练习任务:
a) 在关于 Airflow DAG 分析器的文本里，该技能的技能ID是什么？
b) 将 Airflow DAG 分析器文本中的这句话译成英文：“此技能检查 Apache Airflow DAG 定义，以识别性能瓶颈、可靠性问题和最佳实践违规。”
c) 请接着 Airflow DAG 分析器文本的末尾续写下去。

名称: airflow-dag-analyzer 描述: 分析、验证和优化 Apache Airflow DAG，以确保其可靠性、性能并遵循最佳实践。版本: 1.0.0 类别: 编排技能ID: SK-DEA-002 允许工具: Read, Grep, Glob, Bash, WebFetch

Airflow DAG 分析器

分析、验证和优化 Apache Airflow DAG，以提高可靠性和性能。

概述

此技能检查 Apache Airflow DAG 定义，以识别性能瓶颈、可靠性问题和最佳实践违规。它提供任务依赖关系优化、并行配置、错误处理和资源管理的建议。

能力

DAG 结构分析与验证 - 解析和验证 DAG 结构
任务依赖关系优化 - 识别瓶颈并建议并行执行
并行性与并发性建议 - 优化池和插槽分配
SLA 和超时配置 - 建议适当的超时和 SLA
重试和故障处理模式 - 验证重试逻辑和告警
传感器优化 - 智能传感器、可延迟操作符、重调度模式
资源池分配 - 优化池使用和工作节点分布
DAG 调度优化 - 追赶、回填和调度间隔调优
跨 DAG 依赖检测 - 识别外部依赖和触发器

输入模式

{
  "dagCode": {
    "type": "string",
    "description": "Python DAG 定义代码",
    "required": true
  },
  "dagId": {
    "type": "string",
    "description": "DAG 标识符"
  },
  "executionHistory": {
    "type": "object",
    "description": "历史执行指标",
    "properties": {
      "runs": {
        "type": "array",
        "items": {
          "dagRunId": "string",
          "executionDate": "string",
          "duration": "number",
          "state": "string",
          "taskDurations": "object"
        }
      }
    }
  },
  "clusterConfig": {
    "type": "object",
    "properties": {
      "workerCount": "number",
      "executorType": "string",
      "poolConfigs": "object",
      "airflowVersion": "string"
    }
  },
  "analysisScope": {
    "type": "array",
    "items": {
      "type": "string",
      "enum": ["structure", "performance", "reliability", "resources", "security"]
    },
    "default": ["structure", "performance", "reliability"]
  }
}

输出模式

{
  "validationResults": {
    "errors": {
      "type": "array",
      "items": {
        "code": "string",
        "message": "string",
        "line": "number",
        "severity": "error"

数据摘录:
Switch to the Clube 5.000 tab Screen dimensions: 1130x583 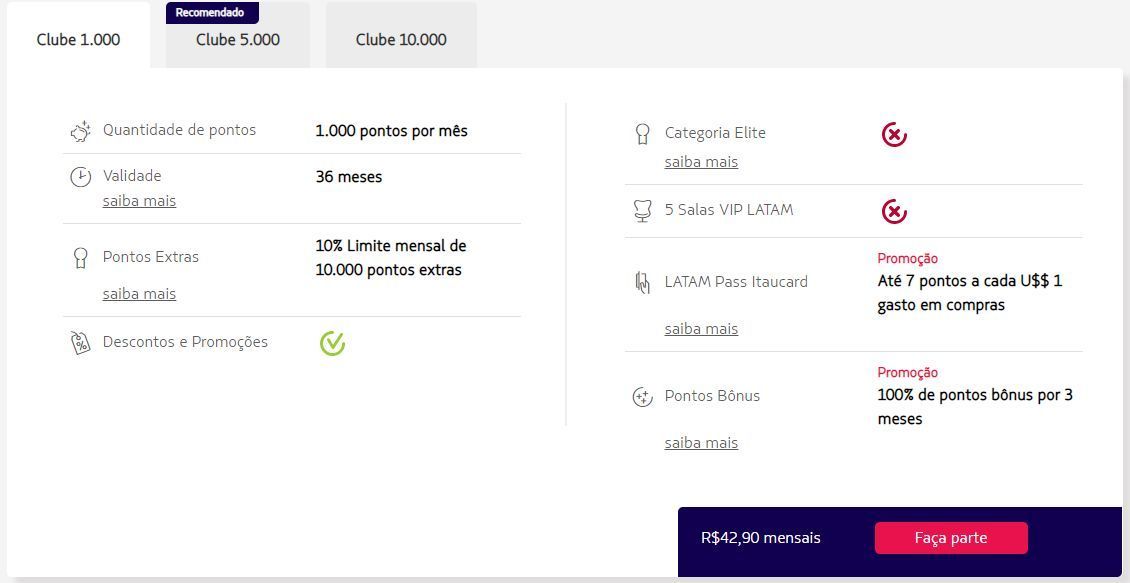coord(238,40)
...
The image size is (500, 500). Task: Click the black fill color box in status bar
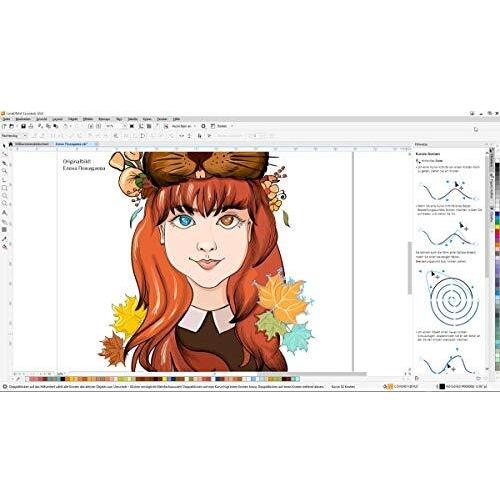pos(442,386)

任务答案:
a) SK-DEA-002

b) This skill examines Apache Airflow DAG definitions to identify performance bottlenecks, reliability issues, and best-practice violations.

c)
      }
    },
    "warnings": {
      "type": "array",
      "items": {
        "code": "string",
        "message": "string",
        "line": "number",
        "severity": "warning"
      }
    }
  },
  "optimizations": {
    "type": "array",
    "items": {
      "category": "string",
      "current": "string",
      "recommended": "string",
      "impact": "high|medium|low",
      "effort": "string",
      "codeChange": "string"
    }
  },
  "recommendedConfig": {
    "type": "object",
    "properties": {
      "poolSize": "number",
      "maxActiveRuns": "number",
      "concurrency": "number",
      "defaultRetries": "number",
      "executionTimeout": "string"
    }
  },
  "dependencyGraph": {
    "type": "object",
    "properties": {
      "nodes": "array",
      "edges": "array",
      "criticalPath": "array",
      "parallelGroups": "array"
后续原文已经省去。